Colonel Jacques Hogard : Il y a deux types de réserve. La réserve opérationnelle qui nous intéresse ici, et la réserve citoyenne.
La réserve citoyenne est une distinction honorifique attribuée à des gens d’un certain niveau universitaire, de formation ou d’expertise suffisant pour être déclaré officier supérieur par exemple.
Ici, dans cette affaire, il s’agit bien de la réserve opérationnelle. Elle est composée de deux niveaux, la réserve opérationnelle de premier niveau composée de tous les citoyens français volontaires avec ou sans passé militaire, et la réserve opérationnelle de deuxième niveau composée de tous les militaires d’active, car ils sont soumis à un devoir de disponibilité de 5 ans après leur départ.
Cette réserve opérationnelle fait partie de la Garde nationale, ce qui mérite encore d’être un peu précisé dans sa réalité concrète.

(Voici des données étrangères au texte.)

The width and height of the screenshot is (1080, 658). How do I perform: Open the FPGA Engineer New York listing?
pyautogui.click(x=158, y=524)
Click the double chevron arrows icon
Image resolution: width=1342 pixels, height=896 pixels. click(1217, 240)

Pour ce qui est de notre ami Alexandre Benalla, si tel est son identité réelle, ce qu’il faudra quand même vérifier, il semble qu’il ait été recruté dans le département de l’Eure à côté d’Évreux comme simple gendarme adjoint de réserve il y a environ une dizaine d’années.

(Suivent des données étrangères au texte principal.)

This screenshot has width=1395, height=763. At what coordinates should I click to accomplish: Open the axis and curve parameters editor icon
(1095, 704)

Est-il théoriquement possible de passer de brigadier à lieutenant-colonel sans passer par les autres grades ?
La loi le permet dans des cas particuliers, mais dans les faits, ça ne se fait pas avec des individus de cet âge-là et qui n’ont pas de formation. Une loi de 1999 a modifié l’organisation de la réserve pour permettre de piocher dans le monde civil des experts de haut niveau et de leur donner sous l’uniforme un grade équivalent à leurs responsabilités dans le civil.

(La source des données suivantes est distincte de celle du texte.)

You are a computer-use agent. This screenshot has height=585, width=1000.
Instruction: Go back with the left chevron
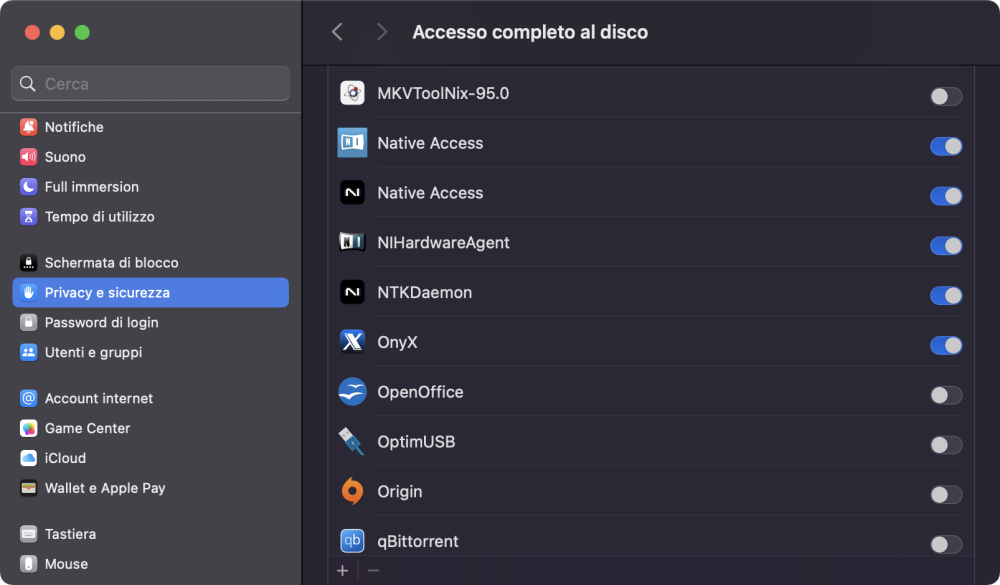337,32
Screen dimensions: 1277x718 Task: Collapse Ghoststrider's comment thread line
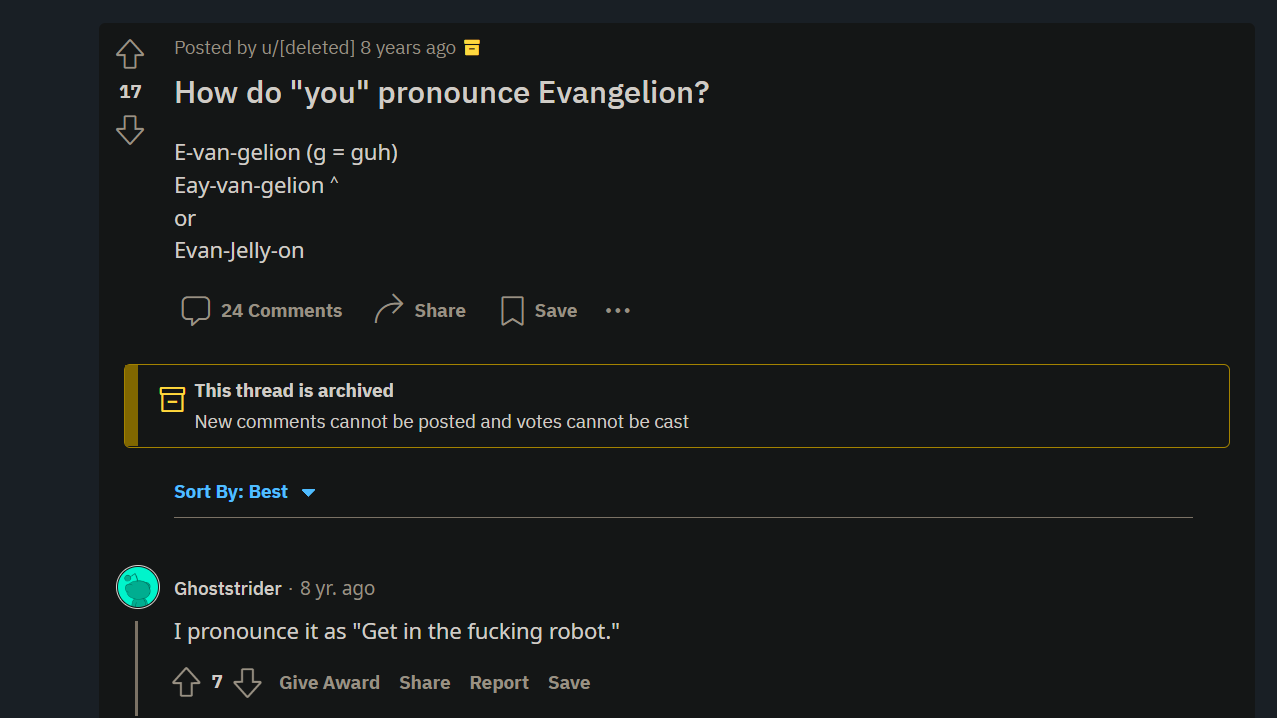(x=136, y=668)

Ici, ce n’est pas du tout le cas. On a affaire à un jeune homme qui n’a d’autre formation que celle de garde du corps dans une société de sécurité privée. Il s’est retrouvé propulsé à une vitesse grand V dans des conditions ahurissantes. Je crois qu’on peut raisonnablement parler d’une imposture. Benalla n’a aucune qualification. Je crois que la qualification officielle avec laquelle il aurait été recruté à ce grade de lieutenant-colonel serait la sécurité des installations. Or, je pense qu’il n’a aucune formation en matière de sécurité des installations, ou en tout cas aucune formation justifiant un grade de lieutenant-colonel.
Comment les militaires ont-ils réagi ?
Je pense que cela a choqué profondément les cadres d’active ou anciens cadres d’active dont je fais partie. Je prends pour exemple la réaction très vive et directe du colonel Gallois, ancien commandant du GIGN. Il rappelle dans un tweet rageur qu’il lui a fallu une carrière intense de 25 années pour passer lieutenant-colonel de gendarmerie, au prix de Saint-Cyr et de nombreux stages.
Ces gens-là sont choqués. Ils sont indignés qu’un self-made-man de 26 ans, seulement parce qu’il est le garde du corps du Président, puisse se retrouver bombardé chef adjoint de cabinet sans aucun titre à l’Élysée et à partir de là puisse démarrer une carrière tout azimut notamment dans le monde de la gendarmerie. C’est sidérant. C’est une imposture. Tout cela est évidemment mal pris par la communauté militaire, à laquelle j’associe évidemment mes camarades gendarmes.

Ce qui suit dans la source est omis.